[Written task]: Rewrite the items from the start down to the line that contains "at that location.", replacing "coordinates" with "position" and keeping everything else the same. Omit the pictures.

--- Dataset extract Enclosed Below ---

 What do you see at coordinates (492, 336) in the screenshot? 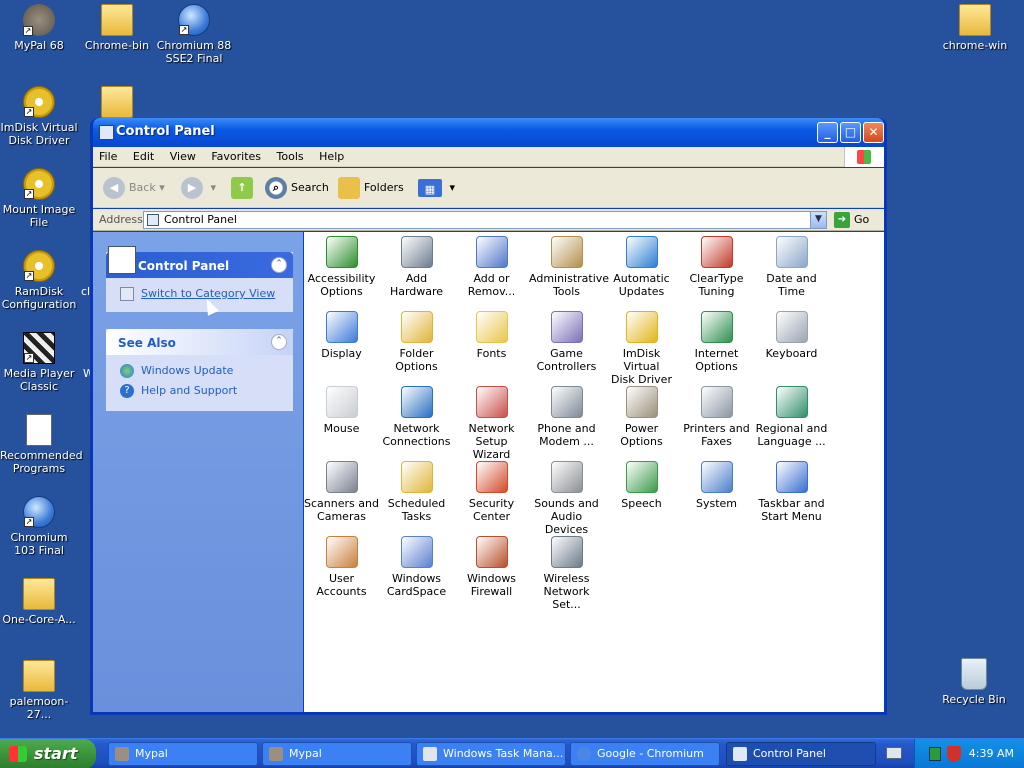
I see `cp-item-fonts: Fonts` at bounding box center [492, 336].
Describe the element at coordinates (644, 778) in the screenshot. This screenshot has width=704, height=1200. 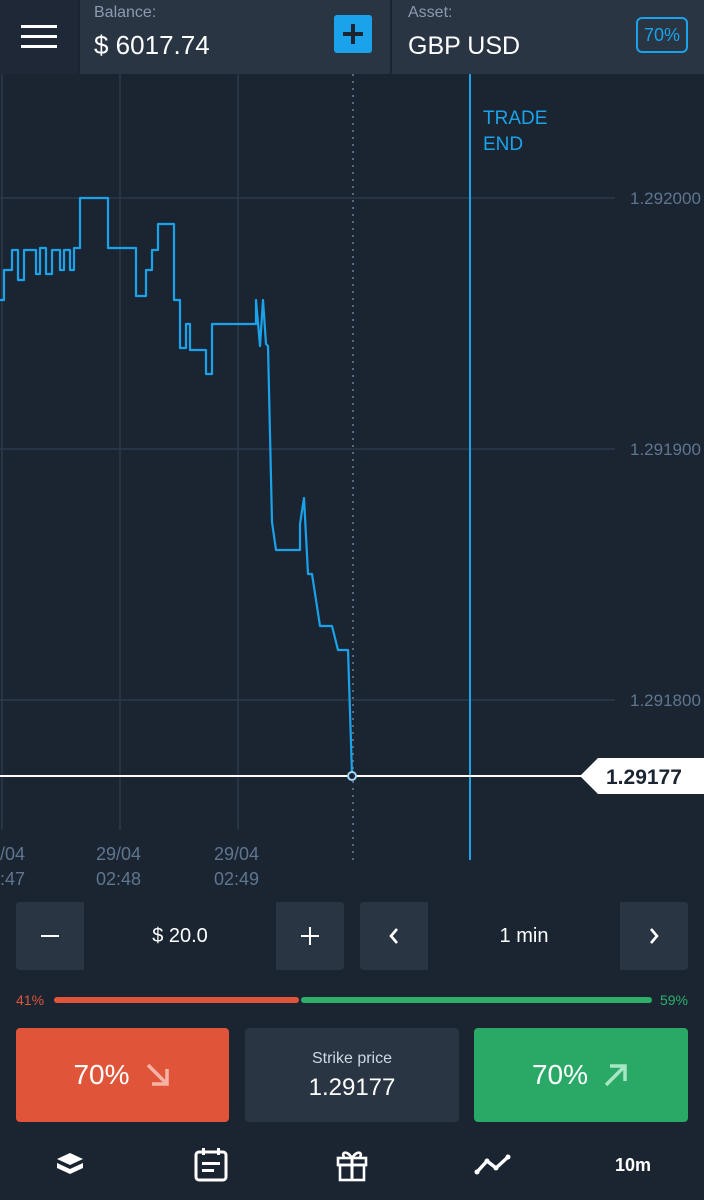
I see `current-price-value: 1.29177` at that location.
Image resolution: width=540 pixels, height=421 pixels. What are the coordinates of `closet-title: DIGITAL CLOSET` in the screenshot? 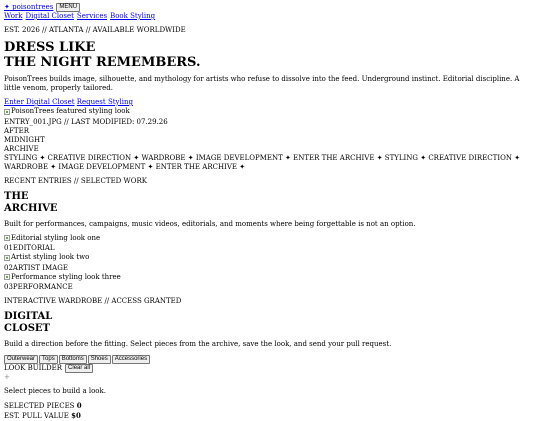 It's located at (270, 323).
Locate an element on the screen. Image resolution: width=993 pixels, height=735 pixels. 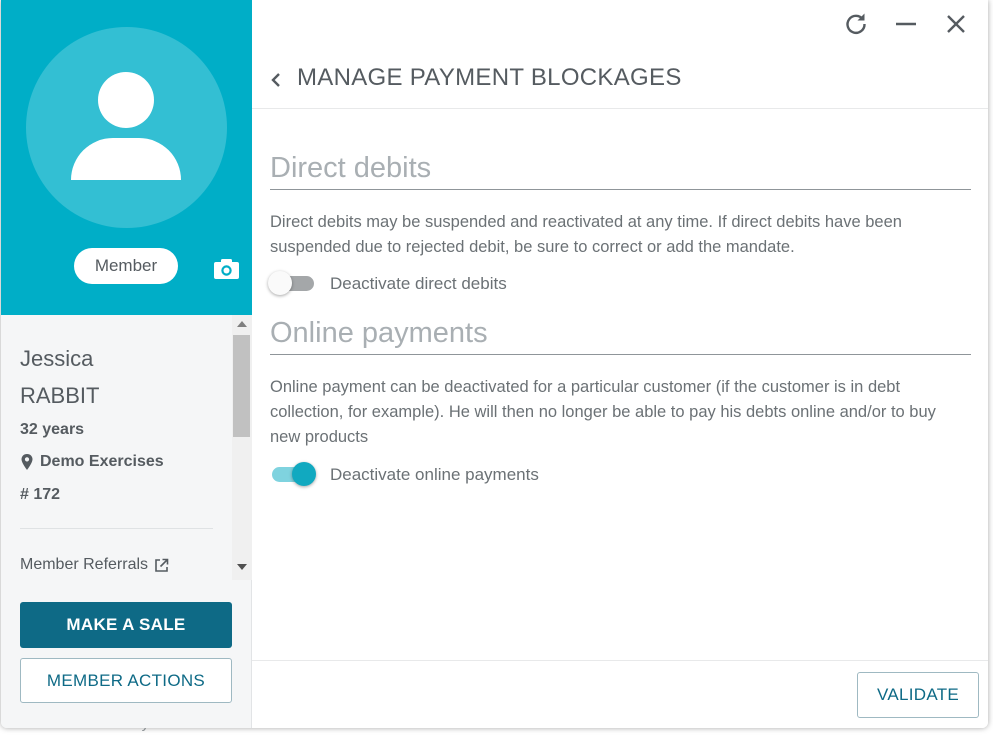
camera-icon is located at coordinates (226, 269).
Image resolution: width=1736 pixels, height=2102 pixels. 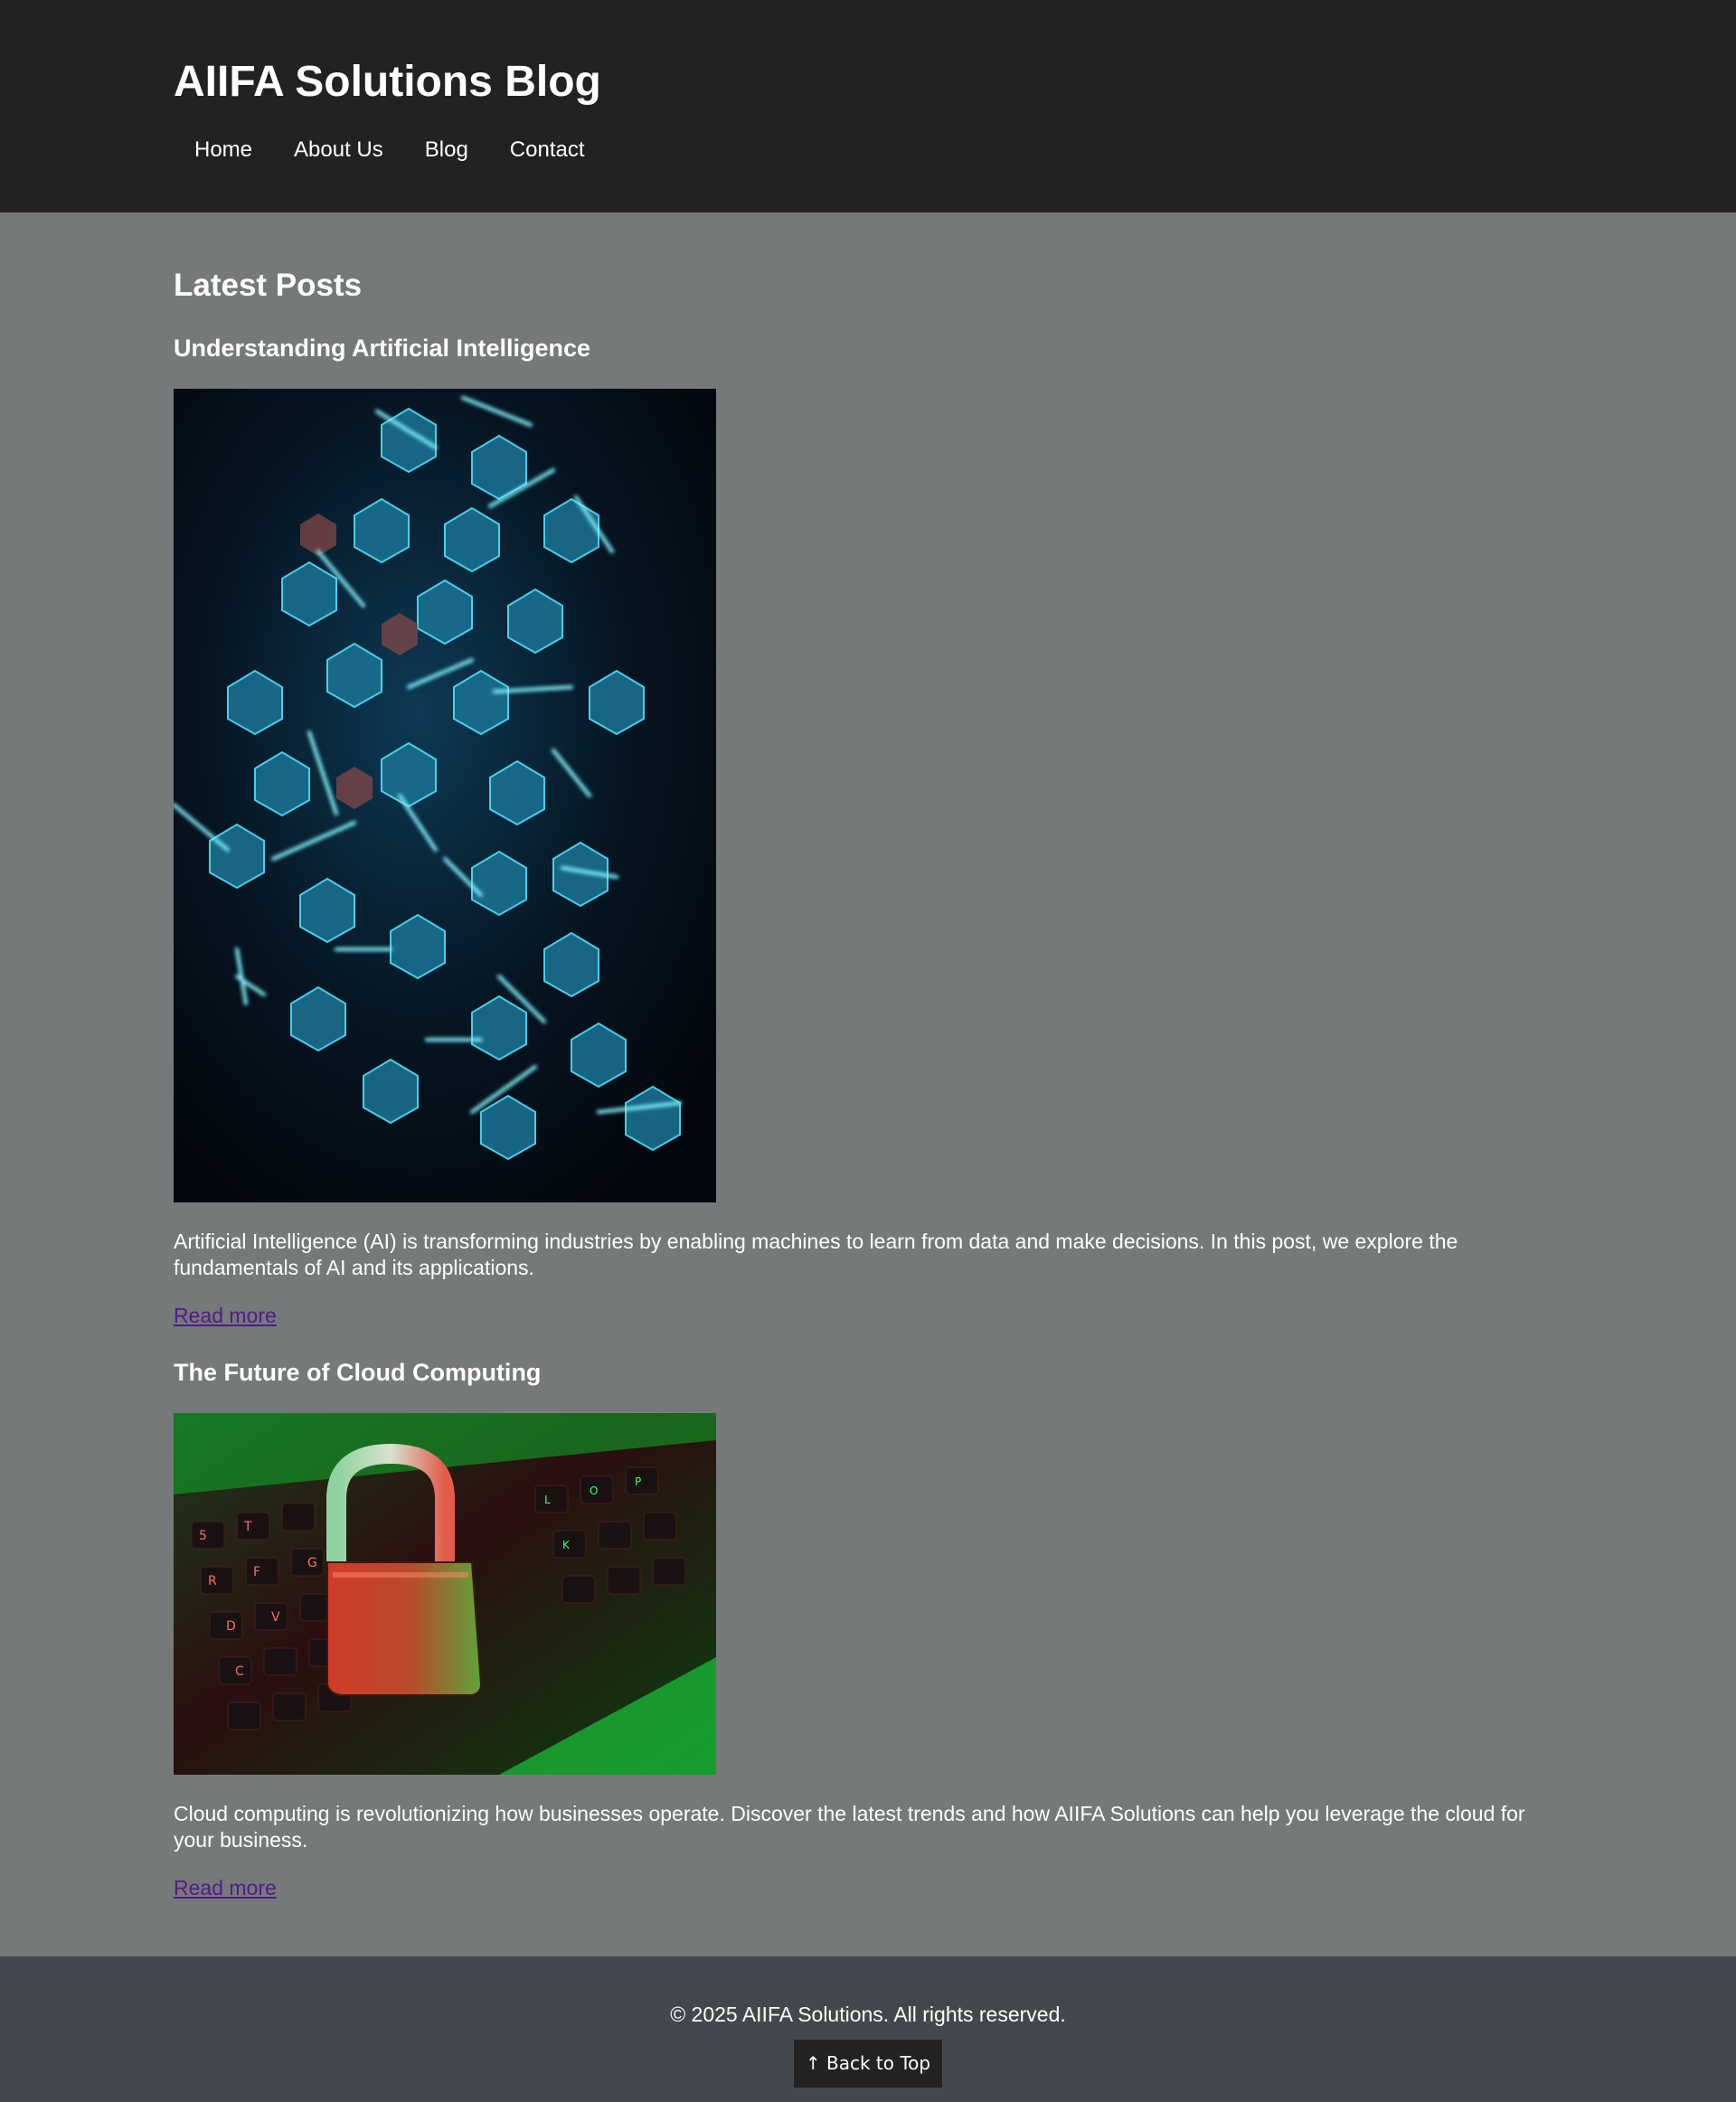 I want to click on post-title: The Future of Cloud Computing, so click(x=358, y=1372).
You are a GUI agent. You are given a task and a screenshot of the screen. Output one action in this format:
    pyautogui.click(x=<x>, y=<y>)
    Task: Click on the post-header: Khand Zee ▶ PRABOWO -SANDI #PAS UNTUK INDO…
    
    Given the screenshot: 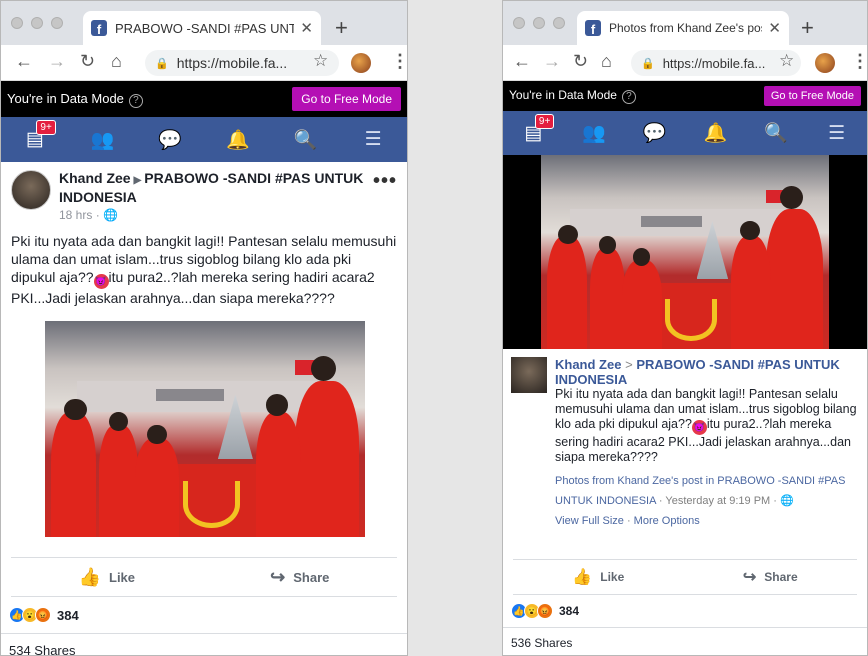 What is the action you would take?
    pyautogui.click(x=204, y=196)
    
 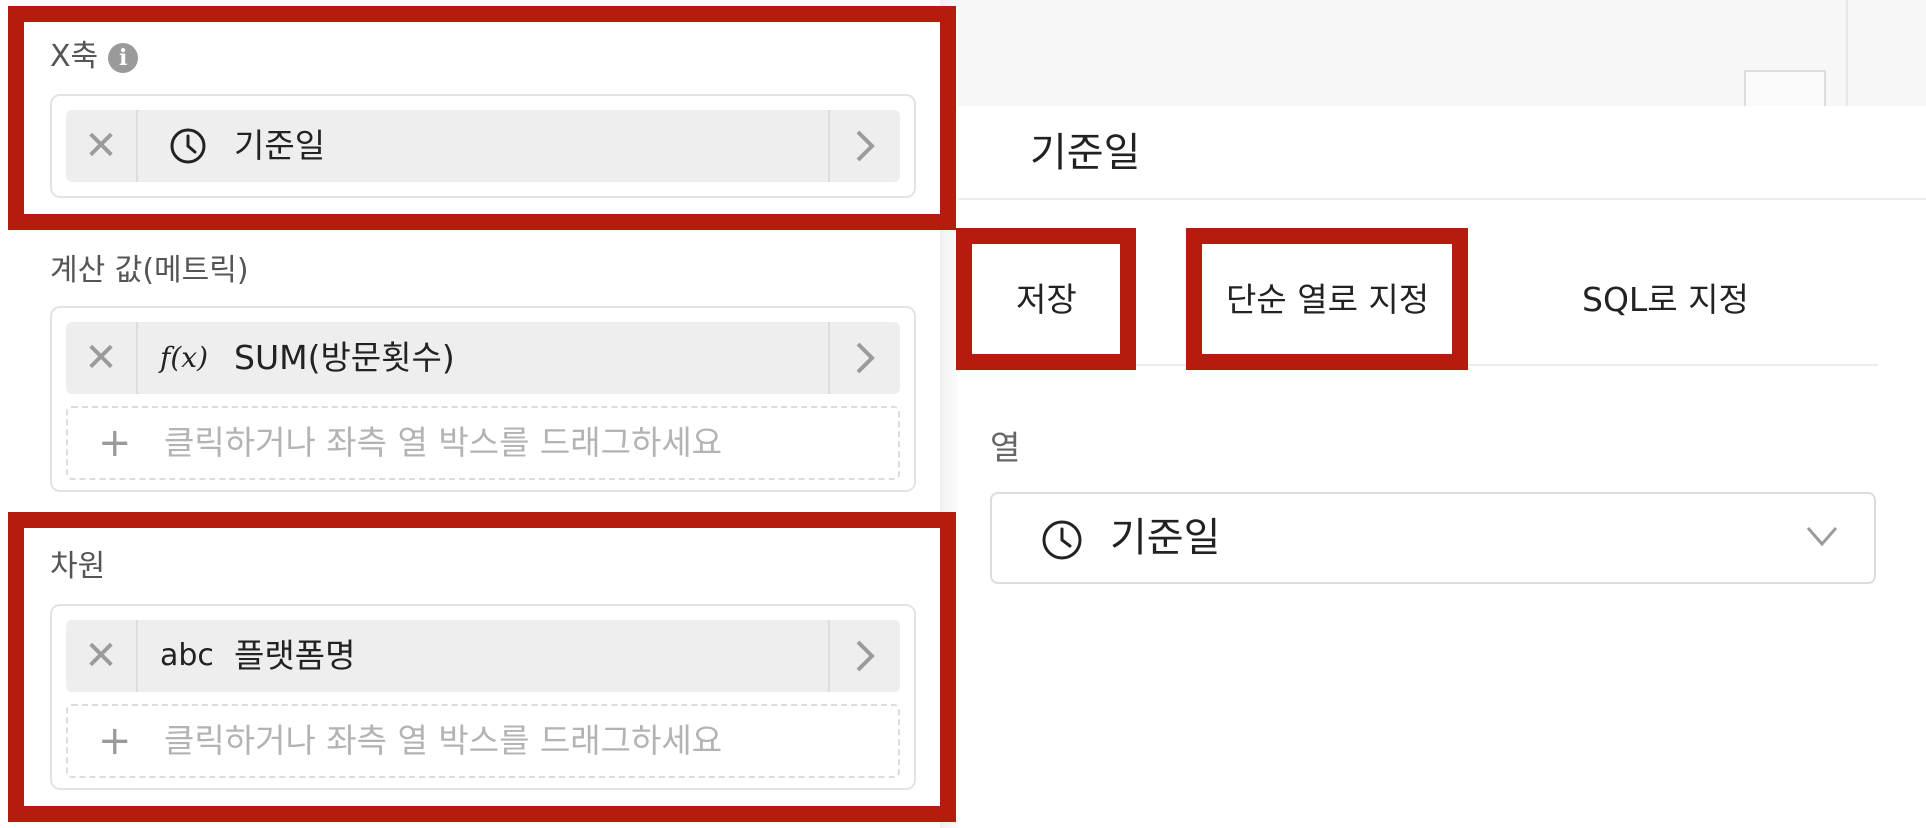 I want to click on plus-icon: +, so click(x=115, y=443).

--- End of Enclosed Dataset extract ---

[Exercise solution]:
 What do you see at position (492, 336) in the screenshot? 
I see `cp-item-fonts: Fonts` at bounding box center [492, 336].
Describe the element at position (644, 778) in the screenshot. This screenshot has width=704, height=1200. 
I see `current-price-value: 1.29177` at that location.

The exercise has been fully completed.